Job 1: Can you output, unchanged, the lines of the records from the one containing "2007年01月 (1023, 1563)" through the last line of the records, both included?

Text:
Anagram Algorithm in PHP
Solution 1
(I'm adding this as a separate answer, as it's a different way of dealing with the issue than I mentioned in my first issue)
This is a more complex way of working out which words in the dictionary are part of the word that you're looking for; I'll leave it up to the reader to work out how it works.
It's using factorisation to work out whether a word is an anagram of another. What it will do is assign each letter a unique, prime value; you can calculate the value of the letters in a given word by multiplying all the values together. CAT, for example, is 37 * 5 * 3, or 510. If your target word factors to the same number, you can be sure that the one is an anagram of the other.
I've ordered the prime numbers by how common they are in UK English, to keep the factors generated smaller.

Records provided:
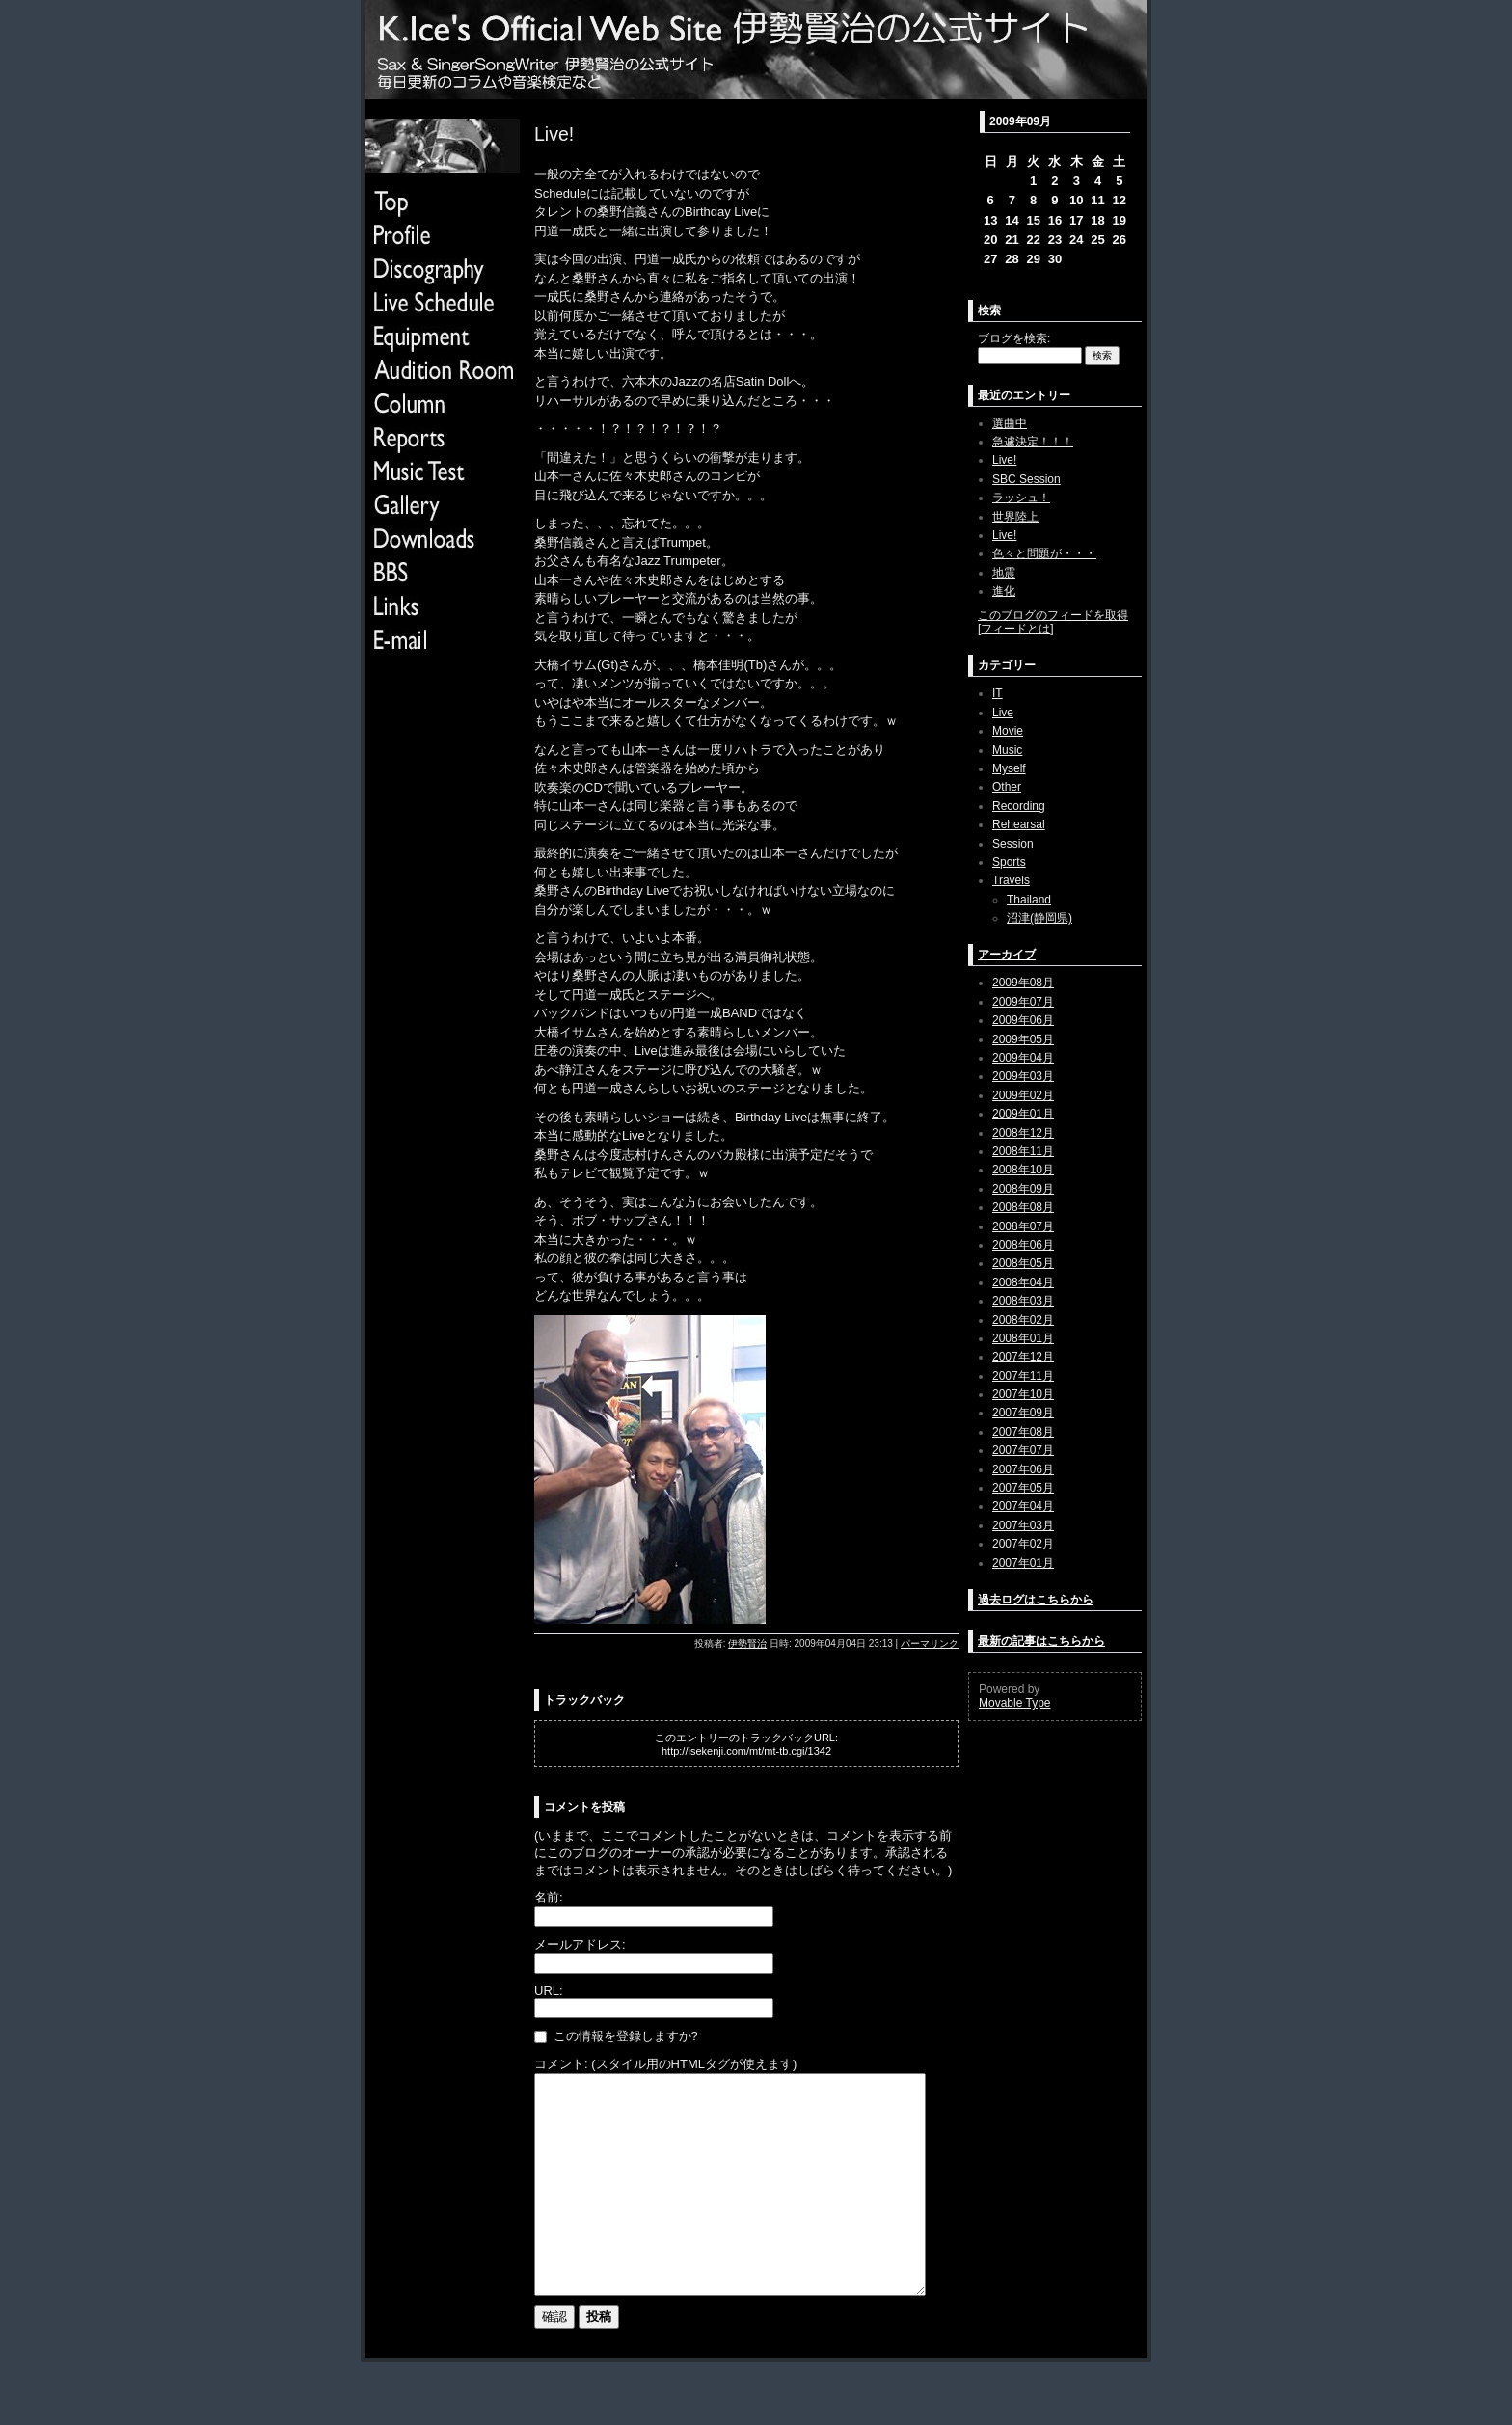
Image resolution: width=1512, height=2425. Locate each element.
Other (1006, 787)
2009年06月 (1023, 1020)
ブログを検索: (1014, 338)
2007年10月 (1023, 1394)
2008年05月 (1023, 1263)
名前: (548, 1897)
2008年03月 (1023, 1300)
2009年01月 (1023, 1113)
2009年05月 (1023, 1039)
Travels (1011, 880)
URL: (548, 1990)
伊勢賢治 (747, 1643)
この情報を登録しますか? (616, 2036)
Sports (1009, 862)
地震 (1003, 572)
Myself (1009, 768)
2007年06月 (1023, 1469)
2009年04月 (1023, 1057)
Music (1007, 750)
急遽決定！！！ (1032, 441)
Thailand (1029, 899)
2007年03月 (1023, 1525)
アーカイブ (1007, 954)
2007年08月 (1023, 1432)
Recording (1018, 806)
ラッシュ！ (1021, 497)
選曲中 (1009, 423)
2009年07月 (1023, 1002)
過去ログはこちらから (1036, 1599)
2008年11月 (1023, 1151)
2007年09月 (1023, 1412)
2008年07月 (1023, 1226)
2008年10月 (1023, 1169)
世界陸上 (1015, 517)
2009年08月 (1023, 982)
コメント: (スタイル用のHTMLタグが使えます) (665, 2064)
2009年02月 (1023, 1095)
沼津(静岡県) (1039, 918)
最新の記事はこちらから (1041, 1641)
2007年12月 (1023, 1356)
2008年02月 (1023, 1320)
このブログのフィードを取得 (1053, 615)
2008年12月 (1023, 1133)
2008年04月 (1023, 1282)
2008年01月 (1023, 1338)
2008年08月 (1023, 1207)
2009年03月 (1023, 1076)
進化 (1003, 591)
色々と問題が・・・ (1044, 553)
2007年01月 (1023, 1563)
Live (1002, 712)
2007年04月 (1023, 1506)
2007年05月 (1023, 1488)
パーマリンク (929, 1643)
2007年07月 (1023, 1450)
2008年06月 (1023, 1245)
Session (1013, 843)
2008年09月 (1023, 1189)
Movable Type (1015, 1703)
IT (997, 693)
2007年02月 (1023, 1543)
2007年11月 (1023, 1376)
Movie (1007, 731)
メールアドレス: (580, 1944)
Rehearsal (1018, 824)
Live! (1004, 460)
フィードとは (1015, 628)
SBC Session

Job 2: Could you return the text on the PHP anagram algorithm in full, word for word?

Worked solution 1:
2007年01月 (1023, 1563)
Live (1002, 712)
2007年04月 (1023, 1506)
2007年05月 (1023, 1488)
パーマリンク (929, 1643)
2007年07月 (1023, 1450)
2008年06月 (1023, 1245)
Session (1013, 843)
2008年09月 (1023, 1189)
Movable Type (1015, 1703)
IT (997, 693)
2007年02月 (1023, 1543)
2007年11月 (1023, 1376)
Movie (1007, 731)
メールアドレス: (580, 1944)
Rehearsal (1018, 824)
Live! (1004, 460)
フィードとは (1015, 628)
SBC Session

Worked solution 2:
Anagram Algorithm in PHP
Solution 1
(I'm adding this as a separate answer, as it's a different way of dealing with the issue than I mentioned in my first issue)
This is a more complex way of working out which words in the dictionary are part of the word that you're looking for; I'll leave it up to the reader to work out how it works.
It's using factorisation to work out whether a word is an anagram of another. What it will do is assign each letter a unique, prime value; you can calculate the value of the letters in a given word by multiplying all the values together. CAT, for example, is 37 * 5 * 3, or 510. If your target word factors to the same number, you can be sure that the one is an anagram of the other.
I've ordered the prime numbers by how common they are in UK English, to keep the factors generated smaller.